• Условие задания 1: Что выхватил из кармана Абрам Гершкович, когда огонь вцепился в его бороду, согласно тексту о бобруйском парикмахере?

• Исходный текст:
Однако благодаря литературе нет ничего невозможного. Давайте хоть на миг заглянем на ту самую Шоссейную, «где двери домов открываются с легким надтреснутым звоном, похожим на удар старинных часов», и познакомимся с местными жителями поближе.
С бобруйским колоритом
Некоторые из них стали настоящими легендами Бобруйска.
Например, парикмахер Абрам Гершкович. Уж неизвестно как, но он в те далекие времена сумел договориться с пожарными, чтобы его брали на тушение пылающих домов в городе — наверное, в детстве мечтал не стричь, а спасать людей из огня… И что вы думаете? Договор имел железнейшую силу!
Представьте картинку: краснобокие АМО по дороге на объект на миг останавливаются у парикмахерской, а там, как пишет Рабкин, «в дверях возмущенный бородач, уже успев одеть каску, чуть ли не пинками в зад выгоняет недобритого клиента, с грохотом опускает ставню и прыгает к машине, на ходу освобождаясь от халата. Он подхвачен, машина берет скорость, развевается борода… Конечно, своей глоткой Абрам Гершкович прибавлял шуму, но, кроме того, он отчаянно смело орудовал брандспойтом и, не задумываясь, лез в самые опасные места с багром или киркой. Рассказывали, что однажды, когда огонь вцепился в его бороду, он, не переставая растаскивать огромные головни, выхватил из кармана ножницы и в два приема отстриг дымящиеся клочья…»

(Записи набора данных)
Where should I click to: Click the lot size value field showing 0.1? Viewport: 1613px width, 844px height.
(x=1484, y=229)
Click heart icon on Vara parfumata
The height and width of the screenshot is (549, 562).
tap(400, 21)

• Условие задания 2: Обновите все записи набора данных, поставив «position size» вместо «lot size». Остальное в записях не меняйте.

• Решение 1: Ножницы.

• Решение 2:
Where should I click to: Click the position size value field showing 0.1? Viewport: 1613px width, 844px height.
(x=1484, y=229)
Click heart icon on Vara parfumata
The height and width of the screenshot is (549, 562).
tap(400, 21)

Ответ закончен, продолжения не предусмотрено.